Nel suo ultimo editoriale per il Financial Times, il giornalista Simon Kuper confronta lo stato di salute della meritocrazia di due mondi a lui molto familiari per mestiere e passione: la politica e il calcio. E si domanda perché l’élite pallonara si basi sulla meritocrazia, mentre quella politica no.
Calcio e politica: vincere o compiacere?
Il suo ragionamento passa in rassegna diversi aspetti che lo portano a concludere che aveva sempre considerato il calcio affare meno nobile della politica, ma che da oggi in poi non sarà più così.
Il perché è presto detto: per giocare in un top team devi non solo essere il migliore, ma continuare a evolverti. Diversamente, per quanto riguarda la politica, la selezione non è altrettanto rigorosa: basta essere nato nella casta giusta ed entrare nei circuiti giusti e il dado è tratto. Il fatto è, scrive Kuper, che “una squadra di calcio deve vincere le partite, mentre un governo compiacere gli elettori”.
Il caso Brexit
Prendiamo, per esempio, Brexit. Un referendum costruito contro qualsiasi razionale economico. Prova ne è quanto emerso dall’incontro tra uno dei suoi principali artefici, Dominic Cummings, e l’ex direttore del FT, Lionel Barber, che racconta nel suo libro di memorie, The powerful and the damned: “Brexit ci permetterà di risparmiare 350 milioni di sterline a settimana, soldi che potremo spendere nel nostro sistema sanitario nazionale. Sappiamo che la cifra può trarre in inganno ma, proseguì Cummings, fin quando i fronti del Leave e del Remain si confronteranno su quanto costa far parte dell’Unione Europea, sarà il fronte del Leave a vincere. La cifra esatta non conta. Se invece il dibattito si sposterà su economia e commercio allora vincerà il fronte del Remain”. Barber chiosa: “Cummings si rifiutò di discutere di cosa sarebbe accaduto qualora il Regno Unito avesse lasciato l’UE”.
A toglierci ogni dubbio è oggi uno studio condotto da un pool di Università inglesi, riunite sotto l’egida dell’ERC (Enterprise Research Centre). Secondo gli analisti, siamo di fronte a un disastro: una riduzione drastica delle esportazioni (-22%) quanto delle importazioni (-26%) con l’UE, senza contare il dato negativo delle esportazioni verso i paesi extra-UE.

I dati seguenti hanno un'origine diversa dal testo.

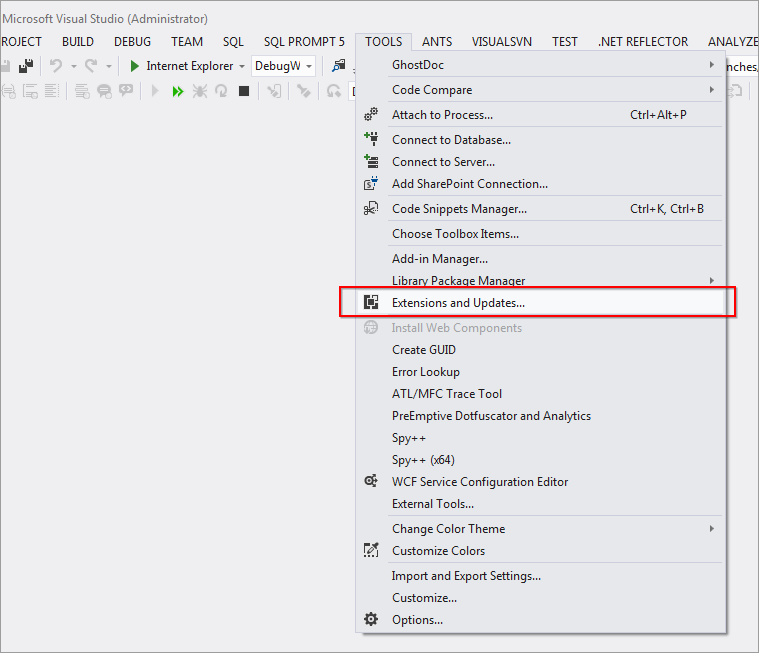The height and width of the screenshot is (653, 759).
Task: Click the Customize Colors icon
Action: coord(371,551)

In estrema sintesi, si tratta di fattori che hanno contribuito a contrarre ulteriormente un’economia già sofferente per la congiuntura mondiale negativa, come conferma l’ennesimo rialzo dei tassi di interesse da parte della Banca d’Inghilterra.
Insomma, gli elettori avevano fame e, se Kuper ha ragione, il referendum ha dato una risposta facile, veloce e molto appetibile per l’elettore, come ha confermato il plebiscito in favore di Boris Johnson nelle successive elezioni.
E adesso?
La domanda però è: ora che gli elettori avranno ancora più fame, che succede? Nel motivare la sua mossa, il Governatore della Banca d’Inghilterra, Andrew Bailey, non lascia troppi margini d’interpretazione: “Mi preoccupano i prezzi dei prodotti alimentari”. Ovvero, la fame. Quindi, la pace.